Since New York is the nation's third-largest wine consuming state, and a rising star in wine production, industry executives and analysts said the new law could send millions more consumers online to buy obscure wines from small vineyards, which they could never before purchase from a distance.
"New York is a giant fish," said Rich Cartiere, publisher of the Wine Market Report, an industry newsletter based in California's Napa Valley region. "New Yorkers are very sophisticated shoppers who'll set the standard on buying wine directly from out-of-state wineries. This is a market, though, that'll have to be developed over time."
Mr. Cartiere said that of the roughly $7 billion in total wine sales this year, about $75 million worth will be shipped by mail directly from wineries to consumers. That figure has been growing at between 10 and 20 percent annually.
The Internet is ideally suited to selling wine, analysts said, because it can help consumers find many more of the 35,000 or so wines on the market in the United States than they could otherwise. The biggest wine superstores carry, at most, 12,000 wines, Mr. Cartiere said, while the average corner wine store has a fraction of that number.
"And if you visit a winery in California and go back to New York, now you can order that wine and re-create the experience, which is something a lot of people do," Mr. Cartiere said.
Smaller wineries, in particular, have a difficult time reaching far-flung markets because they do not produce enough wine to attract wholesalers, who promote wines to retailers and restaurants. Many such wineries have, as a result, supported themselves by selling cases of wine to their tasting room visitors, while trying to gain the ear of wholesalers.
But 22 states bar wineries from shipping to consumers, typically on the grounds that such shipments could reach teenagers and, because merchants often avoid sales tax collection, diminish state tax receipts.
The Supreme Court's recent decision did not necessarily reject such arguments, but it said that states must be consistent in how they apply the logic. If states allow in-state wineries to ship to their consumers, they must allow out-of-state wineries to do the same. Likewise, states may bar all direct shipments if they so choose.
New York and Michigan both had inconsistent state statutes, which were ruled unconstitutional in the 5-to-4 decision in May. While New York reacted by allowing all direct shipments, effective Aug. 12, Michigan is considering legislation that would bar all direct sales. (New Jersey has a similar law.)
Peter Saltonstall, who, with his wife, Tacie, produces Treleaven Wines at their King Ferry Winery in New York's Finger Lakes region, said he expected the new law to help him sell between 10 and 20 percent more wine.
Mr. Saltonstall, who helped lead the effort to overturn New York's ban on interstate wine shipments, said that about one-third of the 25,000 visitors to his winery's tasting room each year are from out of state. "I've got a database of 20,000 names of people from out of state who want to buy from us," he said.
To cater to those customers, Mr. Saltonstall said he would invest "at least $5,000" to revamp his Web site, TreleavenWines.com, and register with the tax authorities in states where the winery will sell. If the wines gain a following in those states, Mr. Saltonstall hopes wholesalers will begin carrying the label.

## AIM
According to the article on wine shipping, what is the largest number of wines that the biggest wine superstores carry?

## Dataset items
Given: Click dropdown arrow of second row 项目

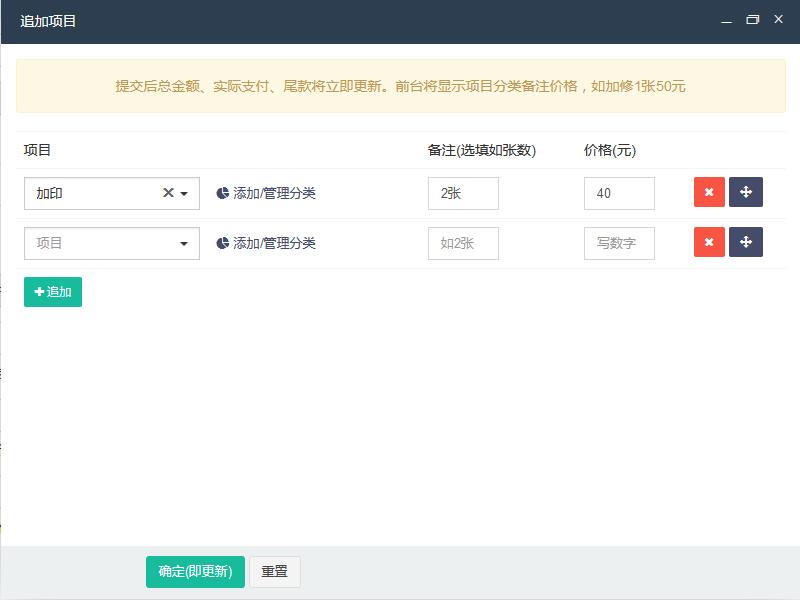Looking at the screenshot, I should coord(184,244).
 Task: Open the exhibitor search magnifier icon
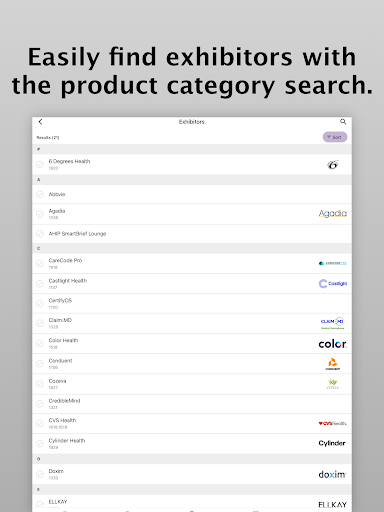(x=343, y=122)
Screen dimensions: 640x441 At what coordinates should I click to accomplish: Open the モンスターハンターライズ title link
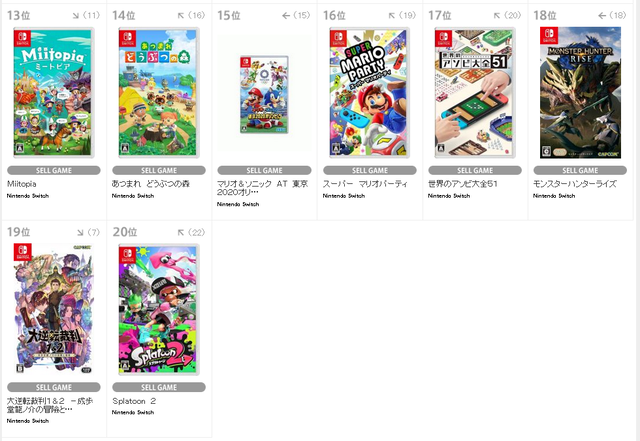click(x=575, y=184)
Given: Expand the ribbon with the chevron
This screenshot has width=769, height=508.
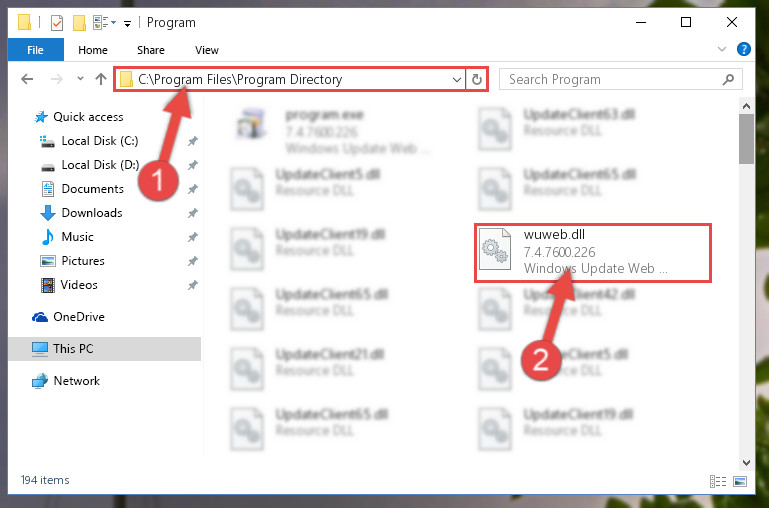Looking at the screenshot, I should pyautogui.click(x=722, y=49).
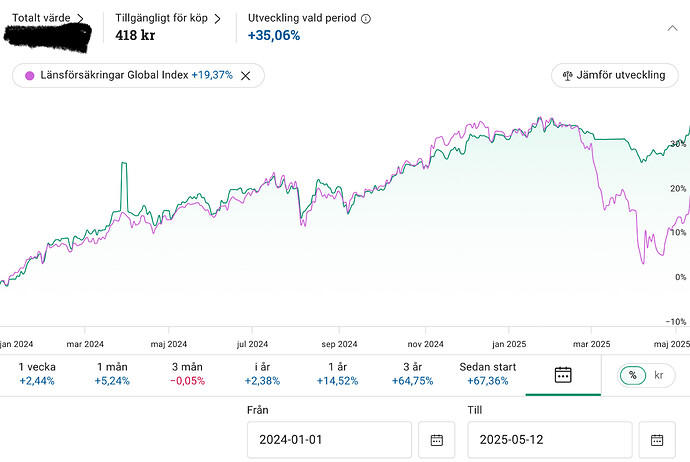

## ANSWER TO THE PROBLEM
At most 12,000 wines.